Pixel coordinate grounding data:
*** Block opens ***

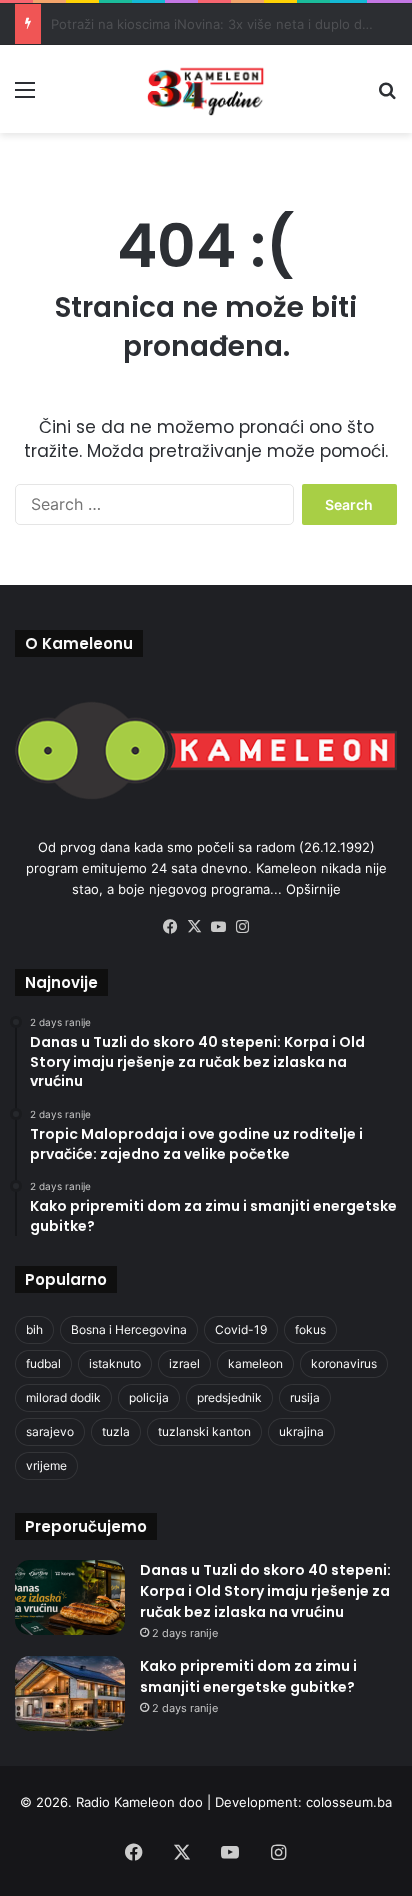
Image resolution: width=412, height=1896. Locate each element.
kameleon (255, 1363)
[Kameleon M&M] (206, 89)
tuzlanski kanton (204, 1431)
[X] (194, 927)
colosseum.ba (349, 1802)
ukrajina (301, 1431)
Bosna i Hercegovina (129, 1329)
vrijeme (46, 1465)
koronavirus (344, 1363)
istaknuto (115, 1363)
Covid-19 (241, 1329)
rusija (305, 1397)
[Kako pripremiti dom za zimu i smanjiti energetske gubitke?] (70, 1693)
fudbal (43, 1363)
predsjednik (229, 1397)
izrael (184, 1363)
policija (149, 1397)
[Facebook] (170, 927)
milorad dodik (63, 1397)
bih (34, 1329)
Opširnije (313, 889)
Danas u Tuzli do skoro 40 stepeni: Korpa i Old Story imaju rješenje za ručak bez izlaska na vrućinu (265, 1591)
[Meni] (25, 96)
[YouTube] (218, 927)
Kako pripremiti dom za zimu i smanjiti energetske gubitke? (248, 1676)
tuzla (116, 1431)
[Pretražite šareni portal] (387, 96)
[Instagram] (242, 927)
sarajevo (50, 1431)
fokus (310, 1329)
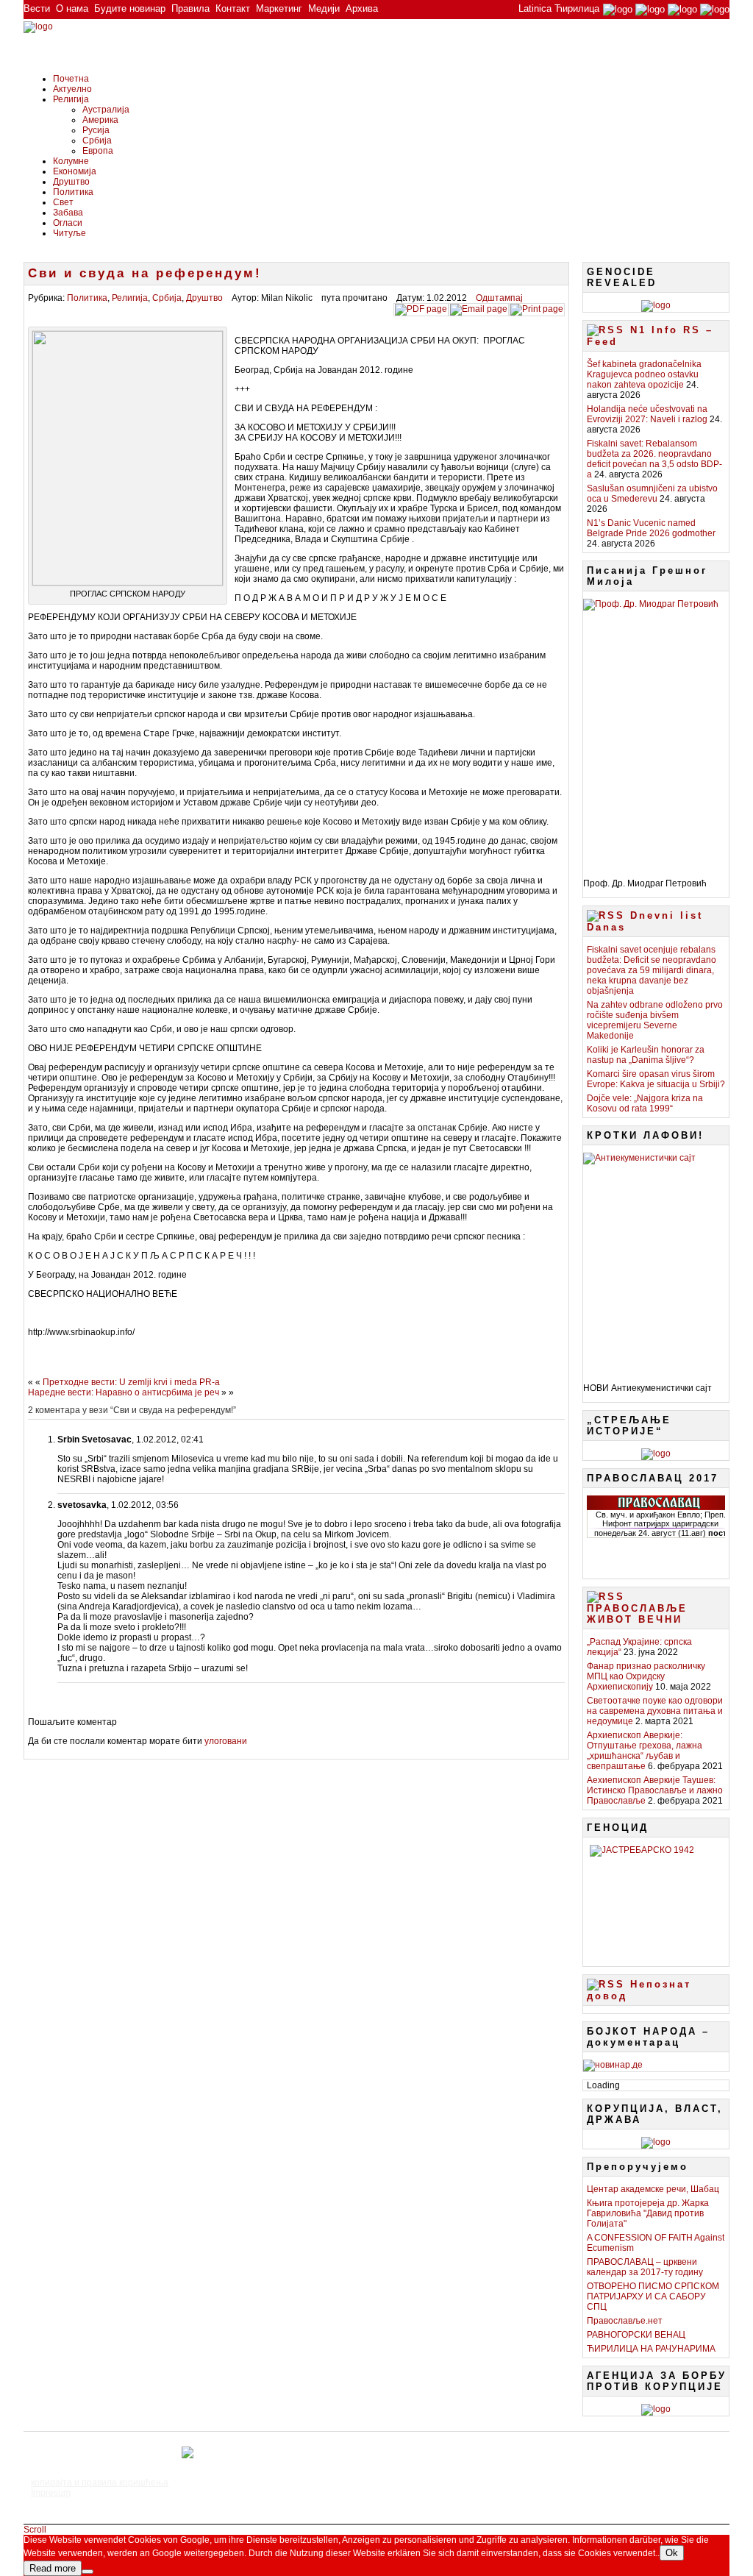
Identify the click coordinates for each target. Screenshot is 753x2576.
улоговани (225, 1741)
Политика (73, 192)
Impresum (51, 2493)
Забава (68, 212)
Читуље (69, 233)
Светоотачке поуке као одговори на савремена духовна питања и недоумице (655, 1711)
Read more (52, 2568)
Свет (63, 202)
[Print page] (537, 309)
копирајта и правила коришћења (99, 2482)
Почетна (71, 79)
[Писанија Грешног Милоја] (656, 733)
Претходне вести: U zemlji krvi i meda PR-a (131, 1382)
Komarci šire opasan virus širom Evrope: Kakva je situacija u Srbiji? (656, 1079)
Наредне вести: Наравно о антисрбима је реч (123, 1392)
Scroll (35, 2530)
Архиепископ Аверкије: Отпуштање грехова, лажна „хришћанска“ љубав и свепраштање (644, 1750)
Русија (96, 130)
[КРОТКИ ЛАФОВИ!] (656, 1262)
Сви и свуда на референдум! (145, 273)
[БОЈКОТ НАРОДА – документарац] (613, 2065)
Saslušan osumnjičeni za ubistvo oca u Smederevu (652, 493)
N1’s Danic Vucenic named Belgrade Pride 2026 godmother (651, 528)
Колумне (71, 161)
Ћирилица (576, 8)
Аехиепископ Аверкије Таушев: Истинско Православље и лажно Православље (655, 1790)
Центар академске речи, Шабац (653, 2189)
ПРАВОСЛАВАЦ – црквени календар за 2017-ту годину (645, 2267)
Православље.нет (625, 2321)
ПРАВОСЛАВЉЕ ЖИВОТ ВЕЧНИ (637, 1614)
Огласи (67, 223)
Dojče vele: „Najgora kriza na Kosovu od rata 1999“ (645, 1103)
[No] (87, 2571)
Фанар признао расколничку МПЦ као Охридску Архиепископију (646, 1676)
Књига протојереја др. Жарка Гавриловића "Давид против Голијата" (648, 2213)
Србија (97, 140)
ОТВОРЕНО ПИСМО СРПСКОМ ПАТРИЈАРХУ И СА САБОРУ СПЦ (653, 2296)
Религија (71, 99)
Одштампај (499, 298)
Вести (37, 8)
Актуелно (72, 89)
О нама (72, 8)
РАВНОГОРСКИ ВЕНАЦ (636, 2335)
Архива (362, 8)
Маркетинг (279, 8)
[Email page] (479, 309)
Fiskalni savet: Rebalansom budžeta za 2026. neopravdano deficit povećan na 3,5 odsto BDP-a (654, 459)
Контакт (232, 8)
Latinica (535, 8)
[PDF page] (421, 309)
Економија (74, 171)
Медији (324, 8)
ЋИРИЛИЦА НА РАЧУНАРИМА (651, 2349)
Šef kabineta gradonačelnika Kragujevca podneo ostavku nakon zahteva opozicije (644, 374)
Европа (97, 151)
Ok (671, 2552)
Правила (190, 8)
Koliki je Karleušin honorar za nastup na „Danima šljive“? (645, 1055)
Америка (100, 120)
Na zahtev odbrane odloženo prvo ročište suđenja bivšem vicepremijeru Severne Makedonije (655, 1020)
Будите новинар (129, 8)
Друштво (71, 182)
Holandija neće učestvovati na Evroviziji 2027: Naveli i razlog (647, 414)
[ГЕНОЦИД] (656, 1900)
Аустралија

*** Block closes ***

-- WHAT TO WORK ON --
What must be transcribed is the run of lines from the one containing "Колумне (71, 161)" to the last line of the data above, inclusive, and only that.

-- TASK SOLUTION --
Колумне (71, 161)
Ћирилица (576, 8)
Аехиепископ Аверкије Таушев: Истинско Православље и лажно Православље (655, 1790)
Центар академске речи, Шабац (653, 2189)
ПРАВОСЛАВАЦ – црквени календар за 2017-ту годину (645, 2267)
Православље.нет (625, 2321)
ПРАВОСЛАВЉЕ ЖИВОТ ВЕЧНИ (637, 1614)
Огласи (67, 223)
Dojče vele: „Najgora kriza na Kosovu od rata 1999“ (645, 1103)
[No] (87, 2571)
Фанар признао расколничку МПЦ као Охридску Архиепископију (646, 1676)
Књига протојереја др. Жарка Гавриловића "Давид против Голијата" (648, 2213)
Србија (97, 140)
ОТВОРЕНО ПИСМО СРПСКОМ ПАТРИЈАРХУ И СА САБОРУ СПЦ (653, 2296)
Религија (71, 99)
Одштампај (499, 298)
Вести (37, 8)
Актуелно (72, 89)
О нама (72, 8)
РАВНОГОРСКИ ВЕНАЦ (636, 2335)
Архива (362, 8)
Маркетинг (279, 8)
[Email page] (479, 309)
Fiskalni savet: Rebalansom budžeta za 2026. neopravdano deficit povećan na 3,5 odsto BDP-a (654, 459)
Контакт (232, 8)
Latinica (535, 8)
[PDF page] (421, 309)
Економија (74, 171)
Медији (324, 8)
ЋИРИЛИЦА НА РАЧУНАРИМА (651, 2349)
Šef kabineta gradonačelnika Kragujevca podneo ostavku nakon zahteva opozicije (644, 374)
Европа (97, 151)
Ok (671, 2552)
Правила (190, 8)
Koliki je Karleušin honorar za nastup na „Danima šljive“? (645, 1055)
Америка (100, 120)
Na zahtev odbrane odloženo prvo ročište suđenja bivšem vicepremijeru Severne Makedonije (655, 1020)
Будите новинар (129, 8)
Друштво (71, 182)
Holandija neće učestvovati na Evroviziji 2027: Naveli i razlog (647, 414)
[ГЕНОЦИД] (656, 1900)
Аустралија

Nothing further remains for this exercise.